Diversity and inclusion funds are venture capital firms that explicitly prioritize backing underrepresented founders and gap-closing products. If you’re building a high-growth company and your team reflects communities long overlooked by traditional VC, these funds can be a direct path to capital, networks, and mentorship that “see” your lived experience as an edge—not a hurdle. In this guide, you’ll find nine standout firms, what they look for, typical check sizes and stages, plus concrete tips to help you make a compelling approach.
How to use this guide (quick start):
- Skim each fund’s stage, check size, and thesis to confirm fit.
- Note the “What they look for” bullets and adjust your deck accordingly.
- Use the Numbers & guardrails to sanity-check round sizing and traction signals before you reach out.
1. Backstage Capital
Backstage Capital invests in founders who identify as women, people of color, and/or LGBTQ+, with a long-standing focus on minimizing funding disparities. For underrepresented founders, Backstage can be the first institutional believer, bringing visibility and credibility that catalyzes co-investors. The firm commonly participates at pre-seed and seed, and is known for high-touch community support around storytelling, customer discovery, and early go-to-market. If you have early proof points—paying pilots, a waitlist with conversion, or unique distribution—Backstage is a practical first stop that understands traction can look different outside the Silicon Valley “standard” playbook.
Why it matters
- Signal amplification: Being a Backstage “headliner” often gets you introductions to angels and follow-on funds that actively source from their portfolio.
- Lived-experience thesis: They explicitly value founders whose proximity to a problem produces sharper insights and faster learning loops.
- Long-tail support: Alumni-to-alumni help with hiring, vendors, and tactical growth hacks.
What they look for
- Mission-driven markets where underrepresented consumers or operators are underserved.
- Early signs of repeatable demand (e.g., 30–50% MoM qualified pipeline growth, or ≥40% of users returning weekly for a lifecycle product).
- Clear articulation of why your team has the right to win.
Numbers & guardrails
- Typical initial checks: commonly around $100,000+, with flexibility based on round structure and co-investors.
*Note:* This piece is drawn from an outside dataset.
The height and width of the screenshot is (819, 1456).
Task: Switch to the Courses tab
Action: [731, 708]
- Round dynamics: If you’re raising a $750,000–$1,500,000 pre-seed, plan to combine a lead or two with several strategic supporters; Backstage often plays well in SAFE or convertible rounds.
- Mini case: A $1,000,000 pre-seed at a $8,000,000 post-money SAFE implies ~12.5% dilution; keep option pool expansion expectations clear to avoid surprises later.
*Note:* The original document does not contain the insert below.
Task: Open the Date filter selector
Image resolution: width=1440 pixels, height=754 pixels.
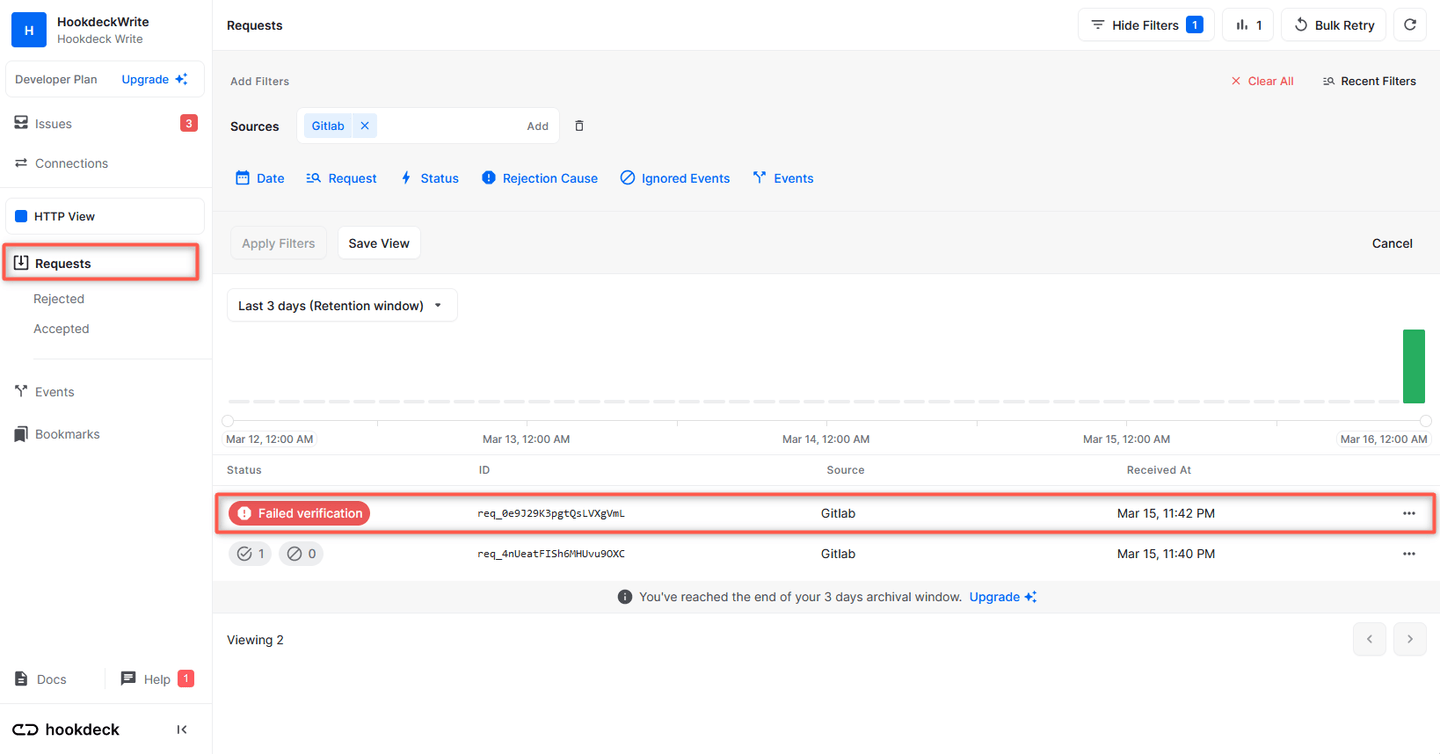Action: [259, 178]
Synthesis: If your story blends cultural insight with sharp early traction, Backstage can unlock momentum and community that compound far beyond the first check.
2. Kapor Capital
Kapor Capital’s thesis centers on “gap-closing” companies—startups that expand access and reduce inequities across education, fintech, health, climate, future of work, and more. The partners expect founders to link impact to core business drivers: when your product closes a specific gap (e.g., lowers remittance costs or increases credential completion), growth and margins improve. Kapor’s diligence is rigorous; they’ll test whether your impact is causal to your unit economics, not a side benefit. For founders with measurable outcomes and a narrative that ties impact to durable revenue, Kapor can be an anchor investor with deep policy and ecosystem connections.
Why it matters
- Playbook for impact at scale: Guidance on building “impact KPIs” alongside revenue KPIs so your board conversations never force an either/or.
- Operator network: Access to advisors in regulated sectors (edtech, fintech, healthcare) where compliance and distribution are complex.
- Post-seed follow-on: A track record of reserving capital for winners.
What they look for
- A specific gap you close (who, where, how measured).
- Evidence that closing the gap reduces CAC, improves retention, or expands TAM.
- Earned-secret insight from founder-market fit (career background, community ties).
Numbers & guardrails
- Check sizes: frequently $250,000–$3,000,000 at seed/early stage.
- Impact math example: If your product lowers a user’s monthly cost by $20 and boosts 6-month retention from 45% to 62%, lifetime value (LTV) may rise by 25–40% depending on gross margin—enough to reset your bid caps and accelerate paid growth responsibly.
Synthesis: If you can prove your impact is the growth engine, Kapor’s capital and credibility help you professionalize both mission and margin.
3. Harlem Capital
Harlem Capital invests in underrepresented founders with a goal of backing a large number over the long term. They typically invest at seed, aim for meaningful ownership, and bring robust research on diverse founder fundraising dynamics. For founders, Harlem often acts as a structured lead: expect thoughtful questions, quick follow-up on diligence requests, and hands-on help with intros to later-stage investors. If your company fits their stage and ownership targets, they can streamline your path from seed to Series A.
Why it matters
- Company-building support: Practical help on hiring the first GTM lead, setting up a lightweight data room, and building “Series-A-ready” metrics.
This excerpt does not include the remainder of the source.